In 2010, as reported in The Conversation, the U.S. Court of Appeals for the Ninth Circuit ruled that an Arizona charter school corporation was not a state actor for employment purposes. But in 2022, the U.S. Court of Appeals for the Fourth Circuit ruled that a North Carolina charter school board was a state actor, and that the 14th Amendment's equal protection clause applied to the school.
"So there's a conflict there," Green said.

Oklahoma's Republican Attorney General Gentner Drummond is pictured in an undated photo. (OSV News photo/Legislative Service Bureau/Abi Ruth Martin)
In June 2024, the Oklahoma Supreme Court voted 7-1 that the Statewide Virtual Charter School Board's decision in 2023 to approve St. Isidore's application violated the U.S. Constitution's Establishment Clause, as well as provisions of the Oklahoma Constitution and the state's charter school law that explicitly prohibit public money from being used to support sectarian activities.
Oklahoma Attorney General Genter Drummond, a Republican, broke with members of his party in petitioning his state's high court to strike down St.
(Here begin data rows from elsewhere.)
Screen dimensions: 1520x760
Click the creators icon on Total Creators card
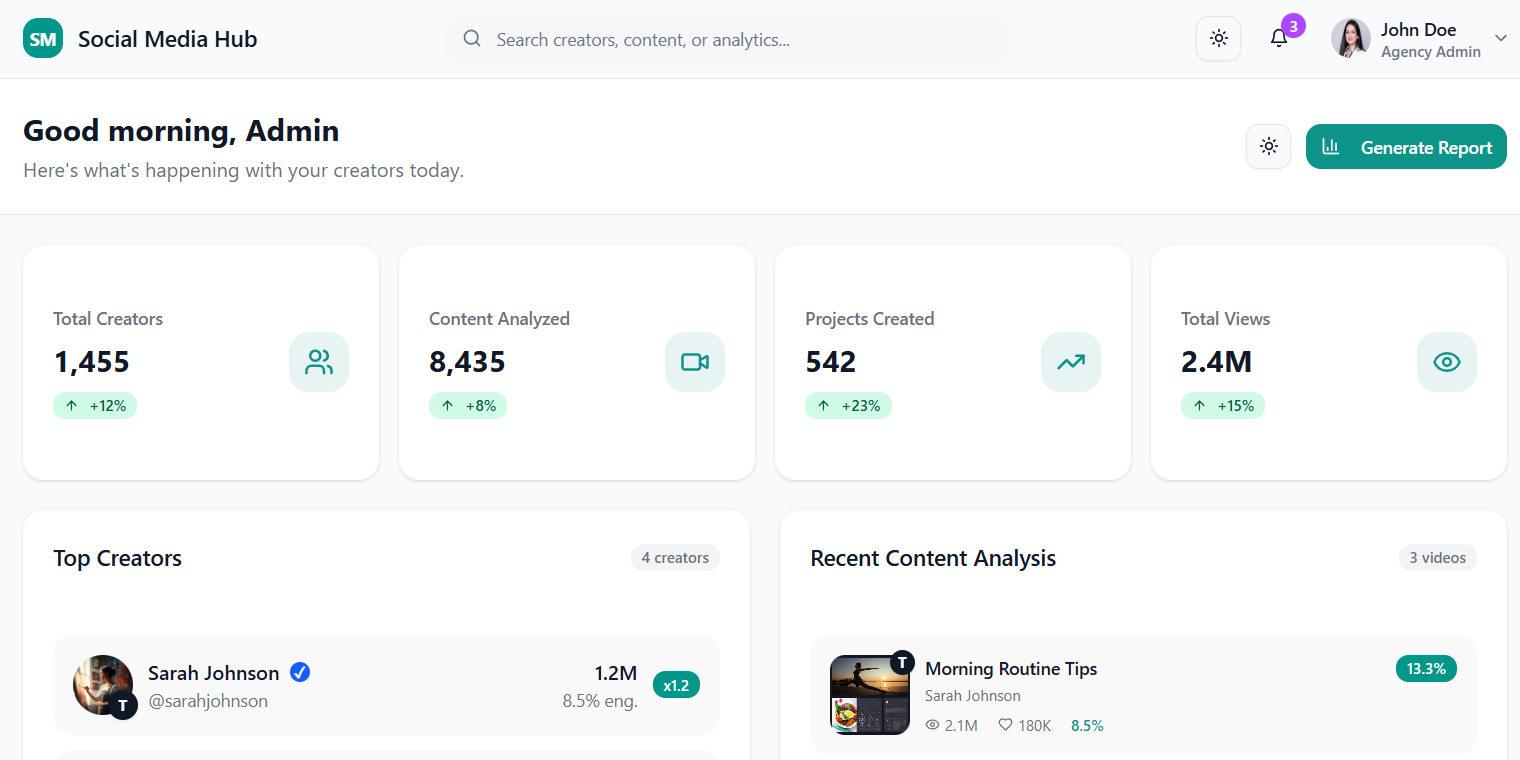click(319, 362)
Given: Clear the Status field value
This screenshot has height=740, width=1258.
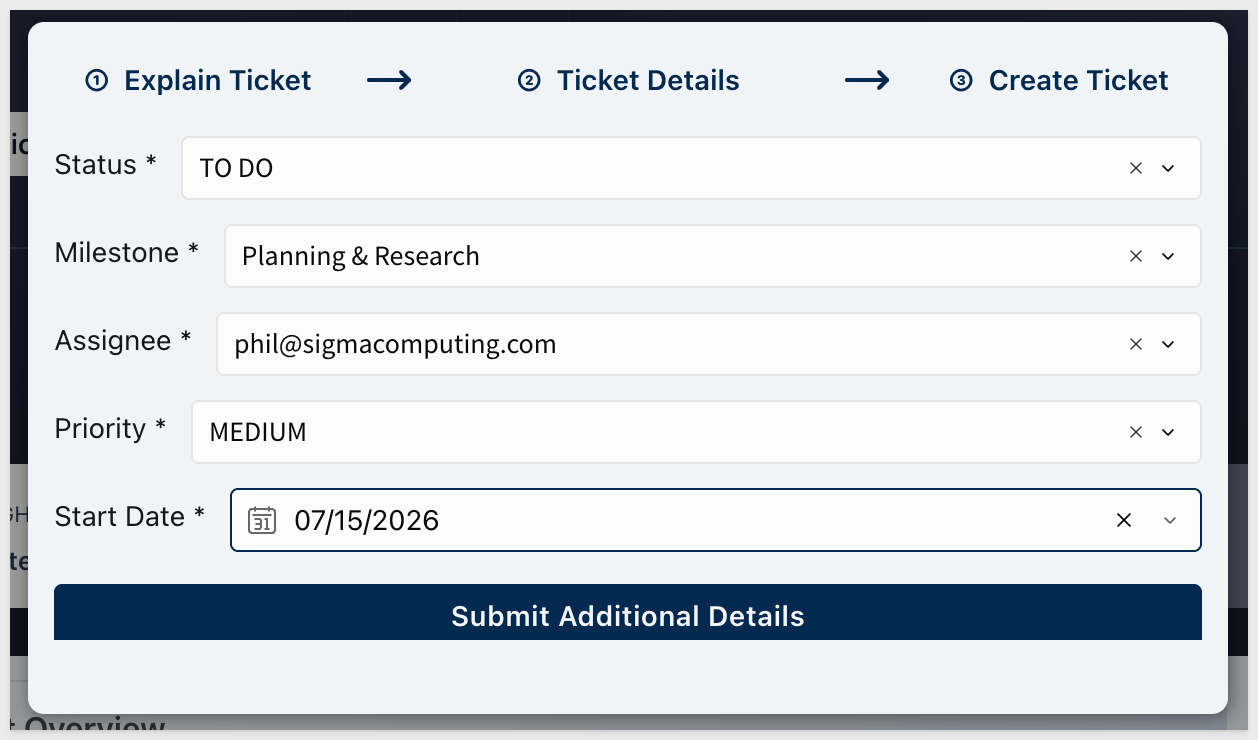Looking at the screenshot, I should click(x=1135, y=168).
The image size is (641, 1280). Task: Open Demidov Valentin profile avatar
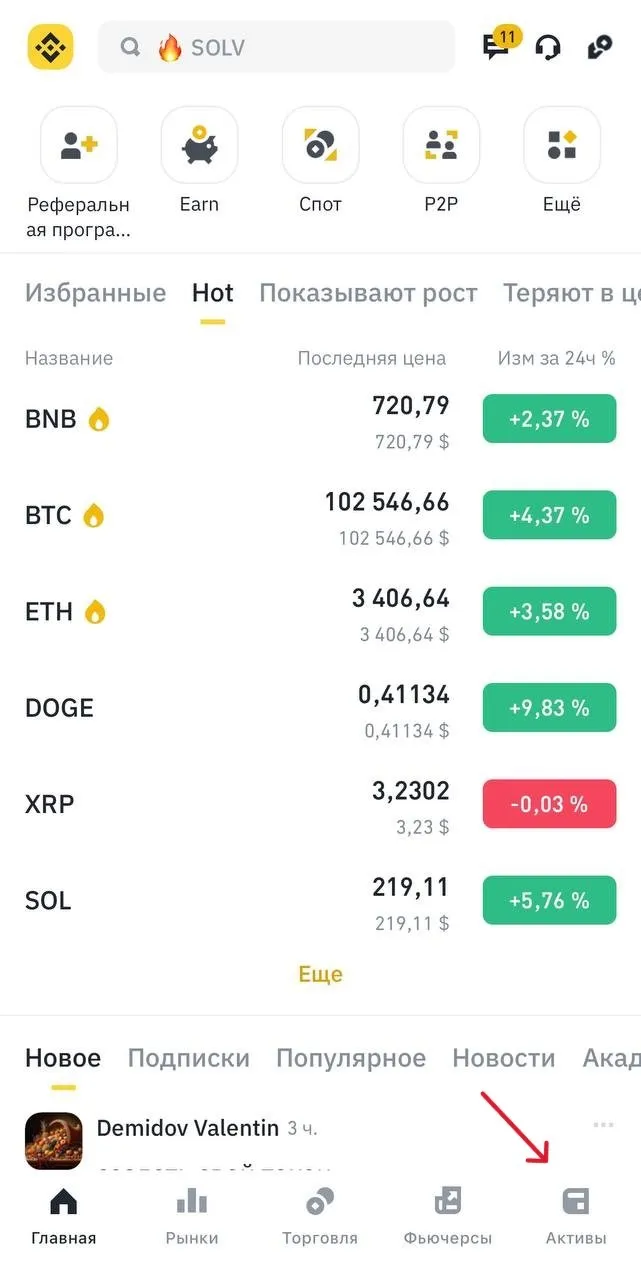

Isidore. In his filing with the U.S. Supreme Court, Drummond argued that charter schools are public schools, and that the state has the right to insist that they be "strictly secular." He also argued that the U.S. Supreme Court would sow "chaos and confusion" for millions of charter school students nationwide if it ruled in St. Isidore's favor.
"Adopting that position would upend the charter-school system to the detriment of children and families whose hopes are tied to such schools and radically change the relationship between Church and State," Drummond wrote.
Drummond's concerns were echoed by Rachel Laser, the president and CEO of Americans United for Separation of Church and State, a group that among several others in 2023 filed a lawsuit in Oklahoma challenging St. Isidore's constitutionality.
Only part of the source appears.